= PROBLEM STATEMENT =
Write out the records word for word, with no pictures.

[[ THE DATA open ]]

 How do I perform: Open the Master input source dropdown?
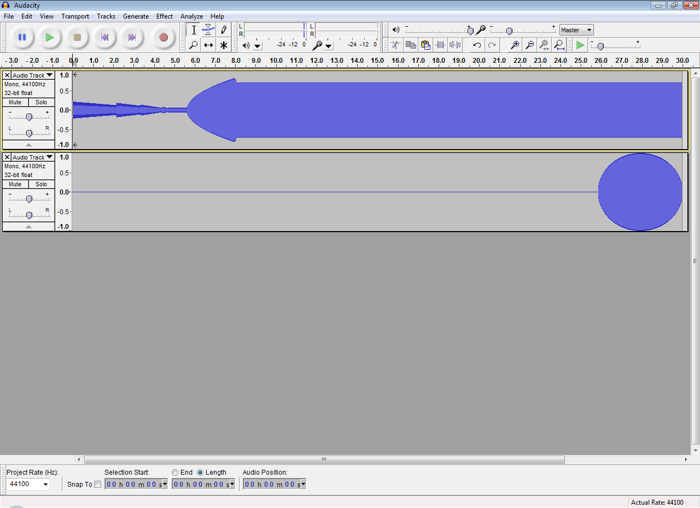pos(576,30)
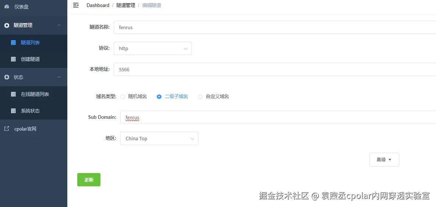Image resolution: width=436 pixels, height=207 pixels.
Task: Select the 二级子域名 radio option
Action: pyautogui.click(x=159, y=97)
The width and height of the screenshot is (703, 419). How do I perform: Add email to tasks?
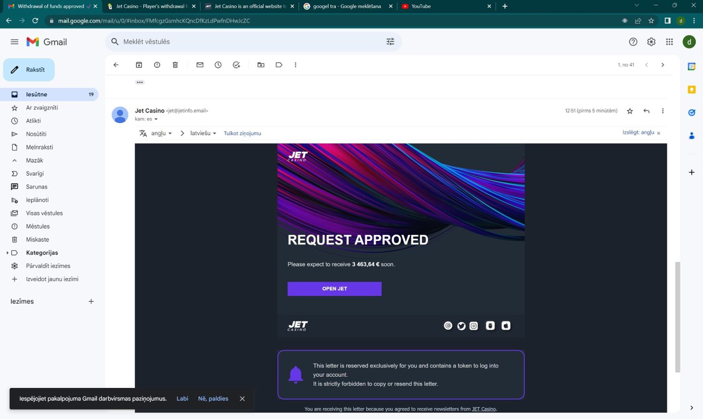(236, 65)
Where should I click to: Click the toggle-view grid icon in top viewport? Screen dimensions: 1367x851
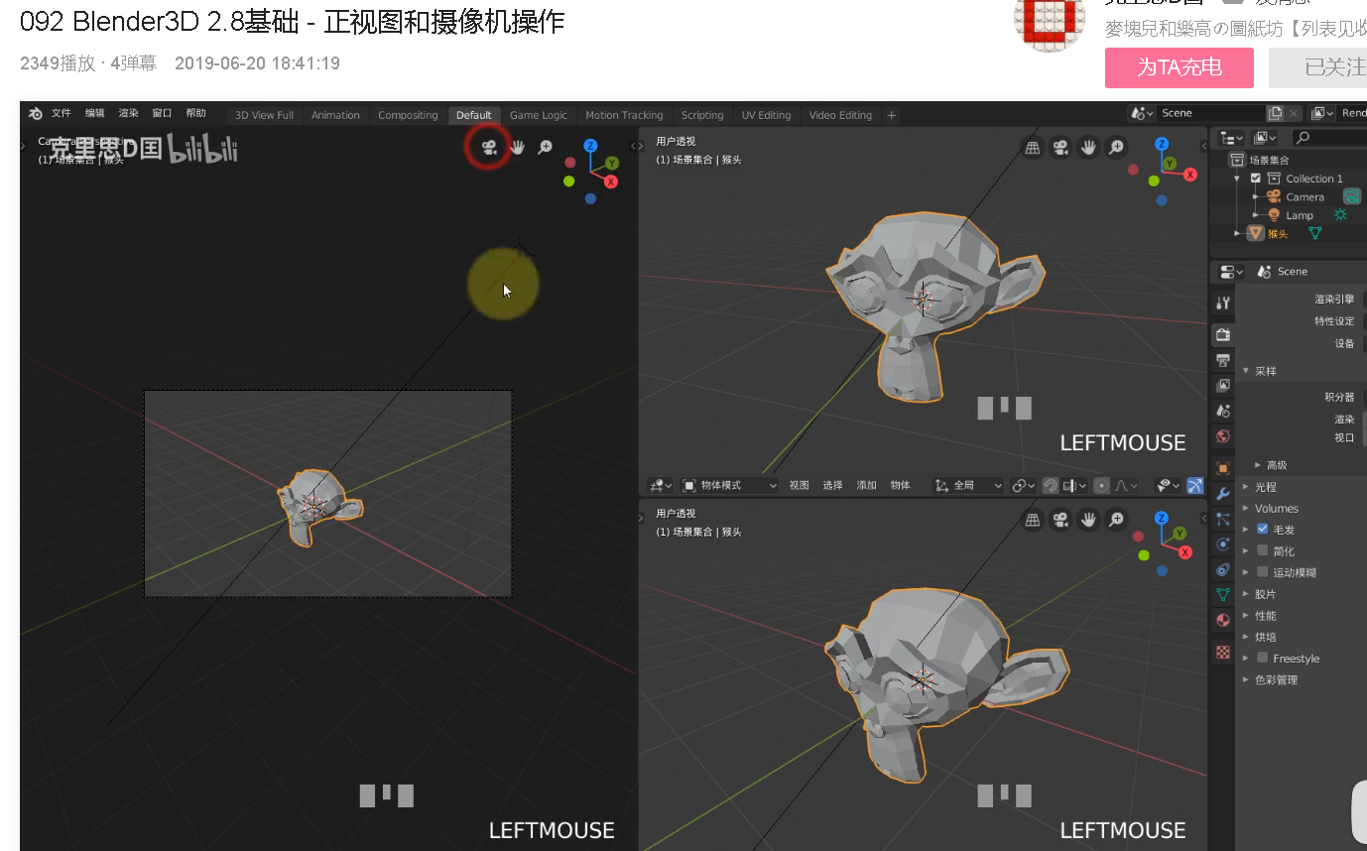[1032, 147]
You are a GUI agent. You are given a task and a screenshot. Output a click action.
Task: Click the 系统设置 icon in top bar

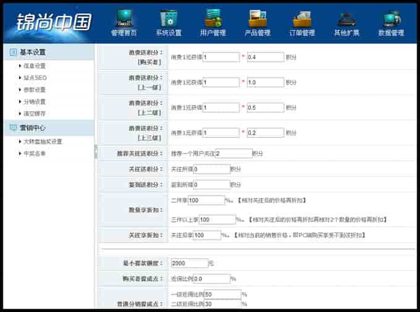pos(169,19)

[[ THE DATA closed ]]

= TASK RESULT =
 How do I perform: Open the Master input source dropdown?
pos(576,30)
Image resolution: width=436 pixels, height=207 pixels.
Task: Select the 二级子域名 radio option
Action: pyautogui.click(x=159, y=97)
The width and height of the screenshot is (703, 419). How do I perform: Add email to tasks?
(236, 65)
Where should I click to: Click the toggle-view grid icon in top viewport? Screen dimensions: 1367x851
[1032, 147]
You are a GUI agent. You are given a task and a screenshot. Output a click action.
Task: Click the 系统设置 icon in top bar

pos(169,19)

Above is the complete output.